Benchmark Problem Series J

Benchmark notebook to compare implemented methods to the example from Box et al. (2016).

Box, G.E.P., Jenkins, G.M., Reinsel G.C., & Greta M. Ljung (2016). Time series analysis: forecasting and control. Fifth edition. John Wiley & Sons, Inc.

Packages

import matplotlib as mpl
import matplotlib.pyplot as plt
import pandas as pd

import pastas_plugins.cross_correlation as ppcc

Dataset

seriesj_data = pd.read_csv("data/SeriesJ.csv", index_col=0, parse_dates=True)
X = seriesj_data.loc[:, "Coded input gas rate (cu. ft. / min.)"]
Y = seriesj_data.loc[:, "Output concentration (% CO2)"]

f, ax = plt.subplots(2, 1, sharex=True, figsize=(6.5, 4))
ax[0].plot(X.index, X.values, label=X.name, color="k")
ax[0].legend(loc=(0, 1), frameon=False)
ax[1].plot(Y.index, Y.values, label=Y.name, color="k")
ax[1].legend(loc=(0, 1), frameon=False)
ax[1].set_xlabel("t (min)")
ax[1].xaxis.set_major_locator(mpl.dates.MinuteLocator(interval=5))
ax[1].xaxis.set_major_formatter(mpl.dates.DateFormatter("%M"))
ax[1].set_xlim(X.index[0], X.index[-1]);

../_images/54cc2b7d5902b6ad6a18d3998e6ce4e0a628f29974b0cf6578bf3acc3905386b.png

Cross correlation and autocorrelation

nlags = 25
ccf_xy = ppcc.ccf(Y, X, alpha=0.05, nlags=nlags)  # note the order of the arguments
acf_x = ppcc.ccf(X, X, alpha=0.05, nlags=nlags)  # acf is ccf with itself
acf_y = ppcc.ccf(Y, Y, alpha=0.05, nlags=nlags)  # acf is ccf with itself

f, ax = plt.subplots(
    3,
    1,
    sharex=True,
    figsize=(6.5, 5.0),
    constrained_layout=True,
)
ppcc.plot_corr(ccf_xy, ax=ax[0])
ax[0].set_ylabel("CCF")
ax[0].set_title("Cross-correlation between input and output")
ppcc.plot_corr(acf_x, ax=ax[1])
ax[1].set_ylabel("ACF")
ax[1].set_title("ACF for input")
ppcc.plot_corr(acf_y, ax=ax[2])
ax[2].set_ylabel("ACF")
ax[2].set_title("ACF for output")
ax[2].set_xlabel("Lag");

../_images/067351b7afadb17962f4b729e2337e176b60e58bdbd087f49fb976e0f2e07cc0.png

Prewhitening

Two options are provided for the autoregressive model that is fitted for prewhitening the input series: ARIMA(p, 0, 0) and AR(p) (Autoreg). The ARIMA model is slightly more accurate but much slower for a large number of lags. The difference with the Autoreg model is very small as is shown below.

p = 4  # order
Xpw_arima, Ypw_arima = ppcc.prewhiten(X, Y, ar=p, arima=True)
Xpw_autoreg, Ypw_autoreg = ppcc.prewhiten(X, Y, ar=p, arima=False)

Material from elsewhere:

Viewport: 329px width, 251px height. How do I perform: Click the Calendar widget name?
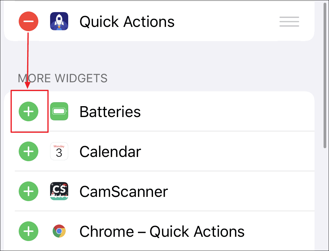coord(110,152)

ccf_arima = ppcc.ccf(Ypw_arima, Xpw_arima, alpha=0.05, nlags=nlags)
ccf_autoreg = ppcc.ccf(Ypw_autoreg, Xpw_autoreg, alpha=0.05, nlags=nlags)

f, ax = plt.subplots(figsize=(6.5, 3.0))
ppcc.plot_corr(ccf_arima, ax, dict(color="C0"))
ppcc.plot_corr(ccf_autoreg, ax, dict(color="C1"))
ax.set_title("Cross-correlations after prewhitening")
ax.set_xlabel("Lag")
ax.set_ylabel("CCF")
ax.plot([], [], color="C0", label="ARIMA")
ax.plot([], [], color="C1", label="Autoreg")
ax.legend()
ax.set_ylim(-0.5, 0.15);

../_images/c9e754a9580cf9e3c64095370b4e8da8f373592a185f0d91d78ca7d3a6f95b79.png

Impulse response function

vk_arima = Ypw_arima.std() / Xpw_arima.std() * ccf_arima.iloc[:, 0]
vk_autoreg = Ypw_autoreg.std() / Xpw_autoreg.std() * ccf_autoreg.iloc[:, 0]

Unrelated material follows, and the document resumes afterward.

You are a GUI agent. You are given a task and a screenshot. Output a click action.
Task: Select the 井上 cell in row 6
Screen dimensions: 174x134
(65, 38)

f, ax = plt.subplots(figsize=(6.5, 3.0))
ax.plot(vk_arima.index, vk_arima.values, label="ARIMA")
ax.plot(vk_autoreg.index, vk_autoreg.values, label="Autoreg")
ax.legend()
ax.set_title("Impulse response function")
ax.set_ylabel("Scaled CCF");

../_images/0d92c78f97861a32c14926825f0795eece361fad95ef8237eba2b6247537f703.png

Cross-correlation overview plot

The cross-correlation overview plot allows you to quickly explore the cross-correlation between two time series. The axes can be passed into the function to directly compare the prewhitened result to the original time series.

axes = ppcc.plot_ccf_overview(Y, X, nlags=nlags)
axes = ppcc.plot_ccf_overview(Ypw_arima, Xpw_arima, nlags=nlags, axes=axes)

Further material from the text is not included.